Based on the above literature review, this study aims to test the relationships between illness uncertainty, resourcefulness, and PSD, and whether resourcefulness plays a mediating role between illness uncertainty and PSD. Identifying the relationships of these variables is essential for developing corresponding interventions to improve PSD.

Materials and Methods

Study Design and Participants

A cross-sectional survey was conducted in a tertiary grade A hospital in southeast China from September 2020 to April 2021. Convenience sampling was used to recruit participants during their hospitalization.
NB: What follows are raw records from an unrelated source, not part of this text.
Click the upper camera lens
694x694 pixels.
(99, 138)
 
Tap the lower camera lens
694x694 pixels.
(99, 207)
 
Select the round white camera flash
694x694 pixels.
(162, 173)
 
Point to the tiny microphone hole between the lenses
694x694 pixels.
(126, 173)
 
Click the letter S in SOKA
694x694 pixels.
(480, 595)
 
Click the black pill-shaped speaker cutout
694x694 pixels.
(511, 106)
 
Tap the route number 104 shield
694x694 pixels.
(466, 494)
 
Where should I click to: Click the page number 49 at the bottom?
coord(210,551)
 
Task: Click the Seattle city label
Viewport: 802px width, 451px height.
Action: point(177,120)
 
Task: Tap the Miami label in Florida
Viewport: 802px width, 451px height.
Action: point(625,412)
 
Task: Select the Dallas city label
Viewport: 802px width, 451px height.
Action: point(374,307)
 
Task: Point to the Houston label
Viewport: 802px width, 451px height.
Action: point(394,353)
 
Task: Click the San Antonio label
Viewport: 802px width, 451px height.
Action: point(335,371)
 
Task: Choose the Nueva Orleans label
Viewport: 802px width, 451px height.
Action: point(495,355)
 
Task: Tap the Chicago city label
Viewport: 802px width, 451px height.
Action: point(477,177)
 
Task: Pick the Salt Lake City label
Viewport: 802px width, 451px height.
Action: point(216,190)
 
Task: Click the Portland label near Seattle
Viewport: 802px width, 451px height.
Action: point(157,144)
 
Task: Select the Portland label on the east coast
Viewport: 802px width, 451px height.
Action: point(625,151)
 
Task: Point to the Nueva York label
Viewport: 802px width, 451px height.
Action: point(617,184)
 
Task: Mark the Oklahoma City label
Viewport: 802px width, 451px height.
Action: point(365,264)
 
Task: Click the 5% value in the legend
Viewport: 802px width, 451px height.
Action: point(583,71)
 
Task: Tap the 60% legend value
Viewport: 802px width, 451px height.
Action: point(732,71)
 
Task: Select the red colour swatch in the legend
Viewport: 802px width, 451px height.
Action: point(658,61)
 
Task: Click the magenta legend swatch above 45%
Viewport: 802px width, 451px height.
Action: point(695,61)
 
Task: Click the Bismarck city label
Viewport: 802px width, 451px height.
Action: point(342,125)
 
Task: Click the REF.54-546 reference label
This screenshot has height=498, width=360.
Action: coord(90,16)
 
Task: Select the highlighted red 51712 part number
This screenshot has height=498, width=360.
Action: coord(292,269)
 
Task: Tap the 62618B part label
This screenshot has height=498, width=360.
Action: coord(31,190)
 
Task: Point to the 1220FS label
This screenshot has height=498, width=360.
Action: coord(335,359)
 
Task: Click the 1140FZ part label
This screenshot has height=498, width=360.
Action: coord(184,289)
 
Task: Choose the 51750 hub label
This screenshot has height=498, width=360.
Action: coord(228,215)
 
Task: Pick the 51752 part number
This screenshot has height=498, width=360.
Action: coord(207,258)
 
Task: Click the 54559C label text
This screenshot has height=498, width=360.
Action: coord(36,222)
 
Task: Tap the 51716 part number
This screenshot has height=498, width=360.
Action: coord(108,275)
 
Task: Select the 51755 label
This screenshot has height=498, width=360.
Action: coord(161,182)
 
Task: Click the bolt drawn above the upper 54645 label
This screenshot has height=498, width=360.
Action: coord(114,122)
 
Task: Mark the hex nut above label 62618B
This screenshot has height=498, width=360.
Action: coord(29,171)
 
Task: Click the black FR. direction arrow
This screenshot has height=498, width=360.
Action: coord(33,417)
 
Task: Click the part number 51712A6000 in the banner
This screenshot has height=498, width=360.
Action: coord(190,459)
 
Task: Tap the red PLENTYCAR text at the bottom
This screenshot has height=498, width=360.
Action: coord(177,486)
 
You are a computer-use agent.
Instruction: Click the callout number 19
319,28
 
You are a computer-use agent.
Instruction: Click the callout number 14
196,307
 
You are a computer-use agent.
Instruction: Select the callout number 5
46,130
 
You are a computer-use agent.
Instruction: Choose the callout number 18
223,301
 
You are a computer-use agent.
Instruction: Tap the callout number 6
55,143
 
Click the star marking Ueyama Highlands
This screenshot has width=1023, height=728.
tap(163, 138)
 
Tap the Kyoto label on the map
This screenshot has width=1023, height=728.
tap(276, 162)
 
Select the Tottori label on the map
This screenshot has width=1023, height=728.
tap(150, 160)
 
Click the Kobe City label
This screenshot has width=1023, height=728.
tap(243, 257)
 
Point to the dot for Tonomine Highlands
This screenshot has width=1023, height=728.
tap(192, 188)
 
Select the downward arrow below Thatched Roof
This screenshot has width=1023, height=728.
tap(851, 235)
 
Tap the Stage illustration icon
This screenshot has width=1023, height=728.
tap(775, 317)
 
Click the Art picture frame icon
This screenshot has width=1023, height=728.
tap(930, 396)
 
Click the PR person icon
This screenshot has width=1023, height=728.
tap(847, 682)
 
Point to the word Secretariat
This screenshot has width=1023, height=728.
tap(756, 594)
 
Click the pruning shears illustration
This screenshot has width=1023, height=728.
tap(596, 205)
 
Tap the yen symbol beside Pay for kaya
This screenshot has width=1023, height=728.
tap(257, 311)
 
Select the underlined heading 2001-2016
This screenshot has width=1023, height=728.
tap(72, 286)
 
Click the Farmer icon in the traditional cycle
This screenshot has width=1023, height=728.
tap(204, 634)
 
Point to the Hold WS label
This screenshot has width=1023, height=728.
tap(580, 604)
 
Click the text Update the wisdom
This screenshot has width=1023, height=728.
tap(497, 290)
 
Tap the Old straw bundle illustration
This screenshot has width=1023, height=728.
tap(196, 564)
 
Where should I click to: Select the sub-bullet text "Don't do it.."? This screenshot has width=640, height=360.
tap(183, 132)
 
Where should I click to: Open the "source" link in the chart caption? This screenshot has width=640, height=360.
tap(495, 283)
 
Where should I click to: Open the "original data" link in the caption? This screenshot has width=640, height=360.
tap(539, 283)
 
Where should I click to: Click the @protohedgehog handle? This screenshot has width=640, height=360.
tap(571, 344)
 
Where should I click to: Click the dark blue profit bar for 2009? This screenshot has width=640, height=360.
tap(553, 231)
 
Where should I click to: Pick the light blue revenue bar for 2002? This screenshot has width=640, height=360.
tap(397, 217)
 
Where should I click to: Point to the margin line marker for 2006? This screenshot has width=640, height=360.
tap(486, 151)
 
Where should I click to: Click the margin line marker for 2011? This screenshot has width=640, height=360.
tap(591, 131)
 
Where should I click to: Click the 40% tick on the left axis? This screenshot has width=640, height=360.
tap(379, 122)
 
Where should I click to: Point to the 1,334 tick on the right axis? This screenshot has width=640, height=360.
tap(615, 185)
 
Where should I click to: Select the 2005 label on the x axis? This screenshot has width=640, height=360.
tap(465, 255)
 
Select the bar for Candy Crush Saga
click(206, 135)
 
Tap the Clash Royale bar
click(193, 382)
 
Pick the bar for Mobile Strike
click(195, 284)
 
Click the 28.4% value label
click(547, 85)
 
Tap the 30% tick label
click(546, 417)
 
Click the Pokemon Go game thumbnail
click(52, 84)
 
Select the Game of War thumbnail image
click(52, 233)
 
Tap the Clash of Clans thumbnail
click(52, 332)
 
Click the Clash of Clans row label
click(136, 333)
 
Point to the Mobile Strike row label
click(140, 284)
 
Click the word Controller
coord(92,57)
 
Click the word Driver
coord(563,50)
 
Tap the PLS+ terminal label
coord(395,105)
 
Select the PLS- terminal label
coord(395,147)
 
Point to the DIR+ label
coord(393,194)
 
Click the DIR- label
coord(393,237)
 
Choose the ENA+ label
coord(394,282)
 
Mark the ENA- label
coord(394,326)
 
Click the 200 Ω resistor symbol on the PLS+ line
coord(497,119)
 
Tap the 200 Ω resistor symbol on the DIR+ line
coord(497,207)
The participants’ inclusion criteria were as follows: (1) patients of ≥18 years of age; (2) patients diagnosed with stroke; and (3) patients who had experienced a stroke more than 7 days prior. Participant exclusion criteria were as follows: (1) patients with a history of depression or anxiety prior to stroke; (2) patients with severe aphasia; (3) patients with serious physical conditions who were unable to cooperate with the investigation; and (4) patients with impaired consciousness. A total of 370 stroke patients were invited to participate in the study, of whom 12 refused and three did not complete the questionnaire. Finally, 355 patients completed the questionnaire, and their responses were valid (effective response rate: 95.9%).

Procedures

This study was approved by the Ethical Review Board of the data collection hospital. Face-to-face interviews were used to collect data. First, eligible participants were screened by reviewing the electronic medical records. Then, the researchers explained the purpose and content of the study to eligible participants and confirmed their willingness to participate. Before data collection, participants signed an informed consent form. After the questionnaires were distributed, participants with reading and writing skills completed the questionnaire by themselves. For participants with limited education or who were unable to fill out the questionnaire by themselves due to disease, the researchers helped them understand and fill out the questionnaire by oral translation but without any induced language. Finally, the researchers collected and checked the completeness of the questionnaires on site. If there were missing data, participants were asked to supplement their answers in time. Participants’ activities of daily living ability (ADL) scores were obtained from the electronic medical records, which were assessed by nurses on the day of data collection.

Measurement

General Characteristics Questionnaire

The general characteristics questionnaire covered the participants’ sociodemographic characteristics including sex, age, spouse states, level of education, place of residence, self-evaluated economic pressure, and clinical characteristics including duration of stroke, type of stroke, location of stroke, and ADL score.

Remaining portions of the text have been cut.